3 responses to “Tony Blair and the Political Chimera”

  1. LittleBigMan says :

    A brilliant essay.

    “As far as I’m concerned, Tony Blair was a Trojan Horse drawn into the British Labour Party to destroy it from within. (And this may also be true of Canada’s Tom Mulcair, now riding high in the national polls).”

    This tactic is global in nature and if one follows the maker of these various Trojan Horses that emerge in various shapes or forms throughout the world and throughout the history, they almost always lead back to Money Changers.

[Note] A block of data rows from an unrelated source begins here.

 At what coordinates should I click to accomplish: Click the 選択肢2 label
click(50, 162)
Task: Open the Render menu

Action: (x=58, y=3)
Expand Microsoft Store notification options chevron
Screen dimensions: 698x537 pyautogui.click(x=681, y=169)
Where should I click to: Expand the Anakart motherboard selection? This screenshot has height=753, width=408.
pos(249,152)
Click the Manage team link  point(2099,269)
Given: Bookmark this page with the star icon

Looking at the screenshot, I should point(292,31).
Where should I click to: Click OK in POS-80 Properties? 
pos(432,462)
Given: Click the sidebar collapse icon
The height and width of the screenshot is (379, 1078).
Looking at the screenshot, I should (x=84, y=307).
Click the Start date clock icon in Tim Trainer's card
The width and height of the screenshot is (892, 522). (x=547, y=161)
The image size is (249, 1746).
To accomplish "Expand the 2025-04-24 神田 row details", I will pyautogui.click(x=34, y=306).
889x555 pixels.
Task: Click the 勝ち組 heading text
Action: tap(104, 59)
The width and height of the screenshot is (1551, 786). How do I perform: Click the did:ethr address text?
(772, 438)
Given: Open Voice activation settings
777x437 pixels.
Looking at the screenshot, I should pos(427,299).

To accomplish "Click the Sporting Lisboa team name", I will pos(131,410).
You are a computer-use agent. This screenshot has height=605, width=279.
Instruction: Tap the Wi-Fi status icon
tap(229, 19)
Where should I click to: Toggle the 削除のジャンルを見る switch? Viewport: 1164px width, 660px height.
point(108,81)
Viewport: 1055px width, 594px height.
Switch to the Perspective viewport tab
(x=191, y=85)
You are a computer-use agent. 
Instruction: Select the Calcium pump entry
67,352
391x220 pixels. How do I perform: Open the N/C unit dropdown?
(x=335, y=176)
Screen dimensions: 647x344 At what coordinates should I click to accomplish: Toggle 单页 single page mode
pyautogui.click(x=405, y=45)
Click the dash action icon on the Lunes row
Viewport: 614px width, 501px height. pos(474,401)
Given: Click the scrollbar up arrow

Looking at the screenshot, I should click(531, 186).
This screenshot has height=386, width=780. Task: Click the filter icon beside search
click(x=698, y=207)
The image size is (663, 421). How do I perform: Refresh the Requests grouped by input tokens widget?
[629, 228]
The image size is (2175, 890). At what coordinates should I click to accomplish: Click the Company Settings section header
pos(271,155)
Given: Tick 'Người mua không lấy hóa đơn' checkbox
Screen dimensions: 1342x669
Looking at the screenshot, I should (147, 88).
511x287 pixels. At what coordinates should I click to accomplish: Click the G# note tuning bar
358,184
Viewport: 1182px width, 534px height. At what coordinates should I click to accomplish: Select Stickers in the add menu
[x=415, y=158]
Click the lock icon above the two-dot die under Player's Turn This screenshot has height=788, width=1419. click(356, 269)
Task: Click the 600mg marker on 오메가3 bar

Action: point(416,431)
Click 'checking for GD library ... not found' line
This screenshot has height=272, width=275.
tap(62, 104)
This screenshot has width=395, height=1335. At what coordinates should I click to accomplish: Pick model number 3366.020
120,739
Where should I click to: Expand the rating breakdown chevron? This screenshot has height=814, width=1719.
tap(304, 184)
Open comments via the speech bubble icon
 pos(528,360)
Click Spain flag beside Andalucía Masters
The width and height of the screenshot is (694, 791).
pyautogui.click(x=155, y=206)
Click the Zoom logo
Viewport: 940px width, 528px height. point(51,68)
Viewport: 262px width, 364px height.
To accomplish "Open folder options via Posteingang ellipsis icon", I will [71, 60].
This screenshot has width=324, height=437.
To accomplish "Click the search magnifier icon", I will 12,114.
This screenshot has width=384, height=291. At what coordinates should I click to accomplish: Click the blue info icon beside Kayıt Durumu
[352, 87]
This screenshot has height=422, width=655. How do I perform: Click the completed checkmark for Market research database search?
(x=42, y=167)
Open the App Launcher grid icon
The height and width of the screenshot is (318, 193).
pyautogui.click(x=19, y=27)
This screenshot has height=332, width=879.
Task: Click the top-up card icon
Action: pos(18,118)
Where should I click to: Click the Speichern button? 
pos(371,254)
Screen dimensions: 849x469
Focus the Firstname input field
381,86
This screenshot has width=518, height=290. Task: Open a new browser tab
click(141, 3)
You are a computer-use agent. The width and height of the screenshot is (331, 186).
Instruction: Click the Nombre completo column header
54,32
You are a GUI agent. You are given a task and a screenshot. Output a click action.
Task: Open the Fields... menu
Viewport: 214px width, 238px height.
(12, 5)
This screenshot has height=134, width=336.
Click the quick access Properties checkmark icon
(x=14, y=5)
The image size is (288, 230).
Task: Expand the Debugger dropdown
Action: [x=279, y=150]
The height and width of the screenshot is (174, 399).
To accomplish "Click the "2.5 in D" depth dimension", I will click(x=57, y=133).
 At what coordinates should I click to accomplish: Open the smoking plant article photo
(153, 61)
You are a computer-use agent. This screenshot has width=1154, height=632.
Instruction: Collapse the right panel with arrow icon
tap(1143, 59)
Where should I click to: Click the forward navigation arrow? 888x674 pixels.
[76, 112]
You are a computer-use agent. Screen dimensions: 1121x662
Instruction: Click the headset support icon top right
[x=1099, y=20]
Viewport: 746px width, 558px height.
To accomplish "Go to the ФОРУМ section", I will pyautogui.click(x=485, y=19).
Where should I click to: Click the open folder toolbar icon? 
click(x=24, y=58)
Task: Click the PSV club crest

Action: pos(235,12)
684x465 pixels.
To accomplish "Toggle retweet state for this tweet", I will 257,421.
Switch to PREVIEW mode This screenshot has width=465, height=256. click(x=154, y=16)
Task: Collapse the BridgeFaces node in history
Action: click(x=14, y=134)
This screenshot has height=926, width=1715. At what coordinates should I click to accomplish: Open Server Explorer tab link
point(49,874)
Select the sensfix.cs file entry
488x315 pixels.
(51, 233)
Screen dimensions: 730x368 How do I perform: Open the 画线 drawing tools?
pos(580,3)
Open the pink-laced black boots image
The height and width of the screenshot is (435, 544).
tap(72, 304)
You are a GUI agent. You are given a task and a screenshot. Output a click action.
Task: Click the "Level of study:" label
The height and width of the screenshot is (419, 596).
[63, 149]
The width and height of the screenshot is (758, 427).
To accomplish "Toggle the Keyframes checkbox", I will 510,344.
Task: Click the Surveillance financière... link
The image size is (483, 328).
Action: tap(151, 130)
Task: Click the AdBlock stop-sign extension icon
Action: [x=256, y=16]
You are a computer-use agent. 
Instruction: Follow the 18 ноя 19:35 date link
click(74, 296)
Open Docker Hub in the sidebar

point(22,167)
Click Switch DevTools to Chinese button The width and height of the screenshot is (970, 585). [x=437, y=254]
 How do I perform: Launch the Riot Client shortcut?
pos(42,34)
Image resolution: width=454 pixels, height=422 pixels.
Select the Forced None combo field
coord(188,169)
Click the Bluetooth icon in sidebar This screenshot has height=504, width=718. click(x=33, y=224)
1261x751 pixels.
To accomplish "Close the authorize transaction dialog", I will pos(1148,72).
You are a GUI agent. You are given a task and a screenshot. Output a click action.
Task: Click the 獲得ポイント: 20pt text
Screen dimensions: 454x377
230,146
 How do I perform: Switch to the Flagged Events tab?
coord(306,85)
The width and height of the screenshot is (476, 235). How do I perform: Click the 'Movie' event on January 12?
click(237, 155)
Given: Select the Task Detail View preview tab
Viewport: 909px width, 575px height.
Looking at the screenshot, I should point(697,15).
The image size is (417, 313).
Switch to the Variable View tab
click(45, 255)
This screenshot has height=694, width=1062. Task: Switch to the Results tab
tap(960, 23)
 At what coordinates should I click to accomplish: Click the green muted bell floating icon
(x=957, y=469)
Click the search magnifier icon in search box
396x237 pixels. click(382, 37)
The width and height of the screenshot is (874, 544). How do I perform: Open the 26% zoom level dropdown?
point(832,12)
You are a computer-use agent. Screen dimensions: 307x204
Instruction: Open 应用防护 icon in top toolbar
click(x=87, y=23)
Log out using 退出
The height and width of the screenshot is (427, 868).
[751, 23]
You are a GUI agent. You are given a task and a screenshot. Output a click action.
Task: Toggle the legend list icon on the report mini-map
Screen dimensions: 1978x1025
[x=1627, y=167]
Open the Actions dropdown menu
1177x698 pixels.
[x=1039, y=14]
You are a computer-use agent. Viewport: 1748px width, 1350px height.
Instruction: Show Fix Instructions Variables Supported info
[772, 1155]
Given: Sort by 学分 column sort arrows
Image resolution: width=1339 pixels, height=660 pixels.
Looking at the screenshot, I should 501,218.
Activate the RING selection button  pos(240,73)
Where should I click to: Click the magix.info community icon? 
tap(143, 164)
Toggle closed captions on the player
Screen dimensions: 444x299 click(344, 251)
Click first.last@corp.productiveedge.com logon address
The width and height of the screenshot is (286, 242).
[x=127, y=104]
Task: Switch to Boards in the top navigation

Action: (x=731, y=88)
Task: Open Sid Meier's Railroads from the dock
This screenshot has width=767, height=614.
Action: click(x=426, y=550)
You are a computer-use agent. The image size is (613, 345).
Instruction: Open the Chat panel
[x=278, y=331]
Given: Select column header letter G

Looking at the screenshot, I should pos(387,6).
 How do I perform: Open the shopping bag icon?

    The article in The Telegraph gives nice details of Tony Blair’s connections to Money Changers, and so does his profile on the Wikipedia; apparently, he joined JP Morgan Chase in 2008, shortly after he left office. Ha! Why am I not surprised? But yes, Tony Blair is only a Trojan Horse even if he himself does not realize it, since he is blinded by all the money he is making in the process. When he does or says anything controversial, he is being seen as “a Brit” who is doing whatever it is. So, even though he is acting on behalf of Money Changers, it’s Britain – with all its culture and depth – that unfairly gets the bad wrap. People around the world will say “Look what British people [and Blair as a representative] are doing to us.” Rarely, people are insightful enough to see him as a Trojan Horse who is doing the bidding for business interests who would like to remain in the shadows in perpetuity.

  2. Scott Preston says :

    For the socialists to surrender their ground, and move more towards the liberal position of egoistic individualism, has terrible consequences and is a “crucial” mistake. Because if conservatism moves into the territory and function abandoned by socialism (the formation of a successful “we”) the result is fascism. The socialists have to remember their core values and stick to them, just as all the other orientations must stick to their own core values and orientations and not try to imperialise and colonise the others.

    The result of socialism’s lapse is growing inequality (unbalancing of the cross of reality). But if every human being were to actually live from the “vital centre” rather than the periphery of the cross of reality, the necessity for a “State” would be greatly diminished. But government and the state become more powerful the less we live from the vital centre, because it must take on the role of synchronising and coordinating all the various fronts of society whenever it’s citizens become irresponsible.

    This is why I say Blair’s “radical centre” isn’t the “vital centre”. It’s an unbalanced situation. He’s shifted the locus of the “centre” until it the circle has become an eccentric, a centrifugal force. This is disastrous for society.

    • LittleBigMan says :

      Yes, I’ve seen this change in allegiances among my own at-one-time ardent socialist colleagues, too, when such an abandonment of their former socialist position meant great monetary profits for them. I don’t know when these people realize there’s vastly more to life than chasing and hoarding $$$.